* **TASK**
Return the part of the lines below that opens with the line containing "don't find this" and closes with the line containing "pyautogui.click(x=42, y=53)", copying them exactly. Leave the pictures out of your answer.

* **RECORDS FOR PROCESSING**
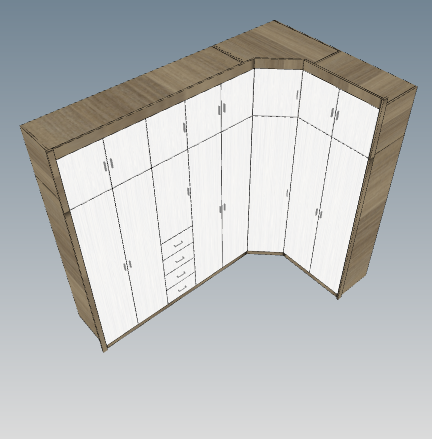Select the corner cabinet's upper door
Screen dimensions: 432x445
[276, 93]
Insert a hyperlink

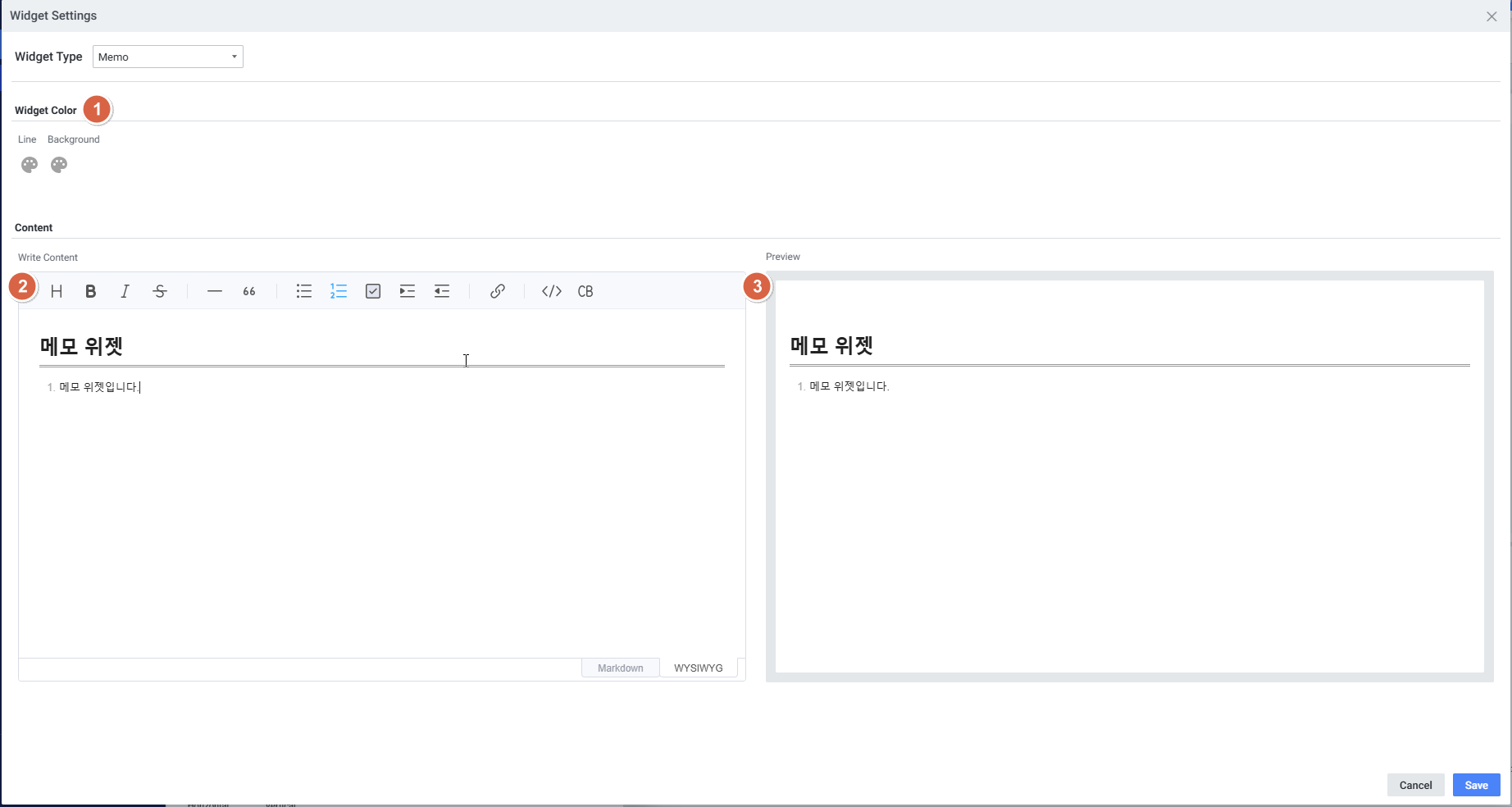click(x=497, y=291)
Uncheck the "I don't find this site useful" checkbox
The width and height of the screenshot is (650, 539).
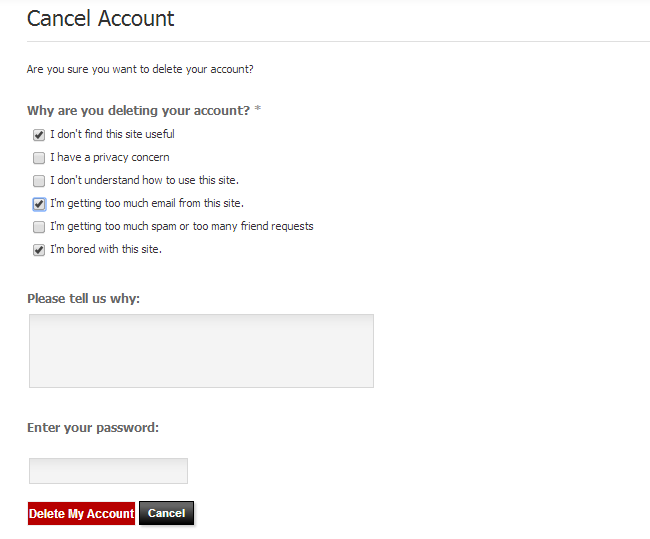pyautogui.click(x=39, y=135)
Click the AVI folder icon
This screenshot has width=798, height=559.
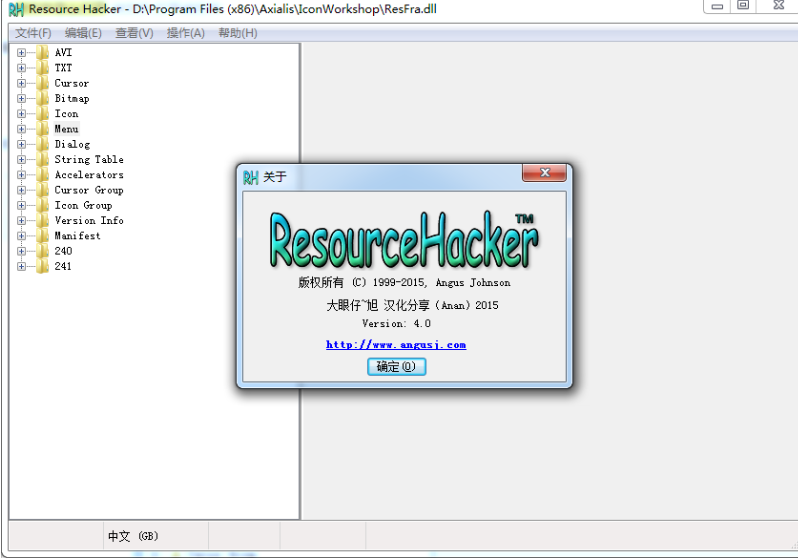pyautogui.click(x=42, y=53)
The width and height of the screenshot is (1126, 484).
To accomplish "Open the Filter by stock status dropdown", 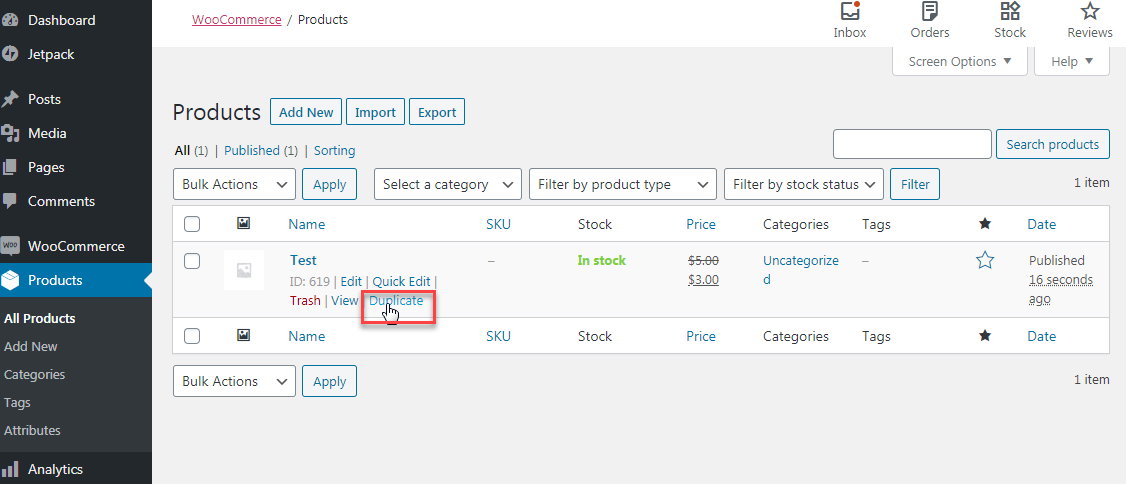I will pos(804,184).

* **ANSWER TO THE EXERCISE**
Uncheck the "I don't find this site useful" checkbox
The width and height of the screenshot is (650, 539).
pyautogui.click(x=39, y=135)
Click the AVI folder icon
This screenshot has width=798, height=559.
pyautogui.click(x=42, y=53)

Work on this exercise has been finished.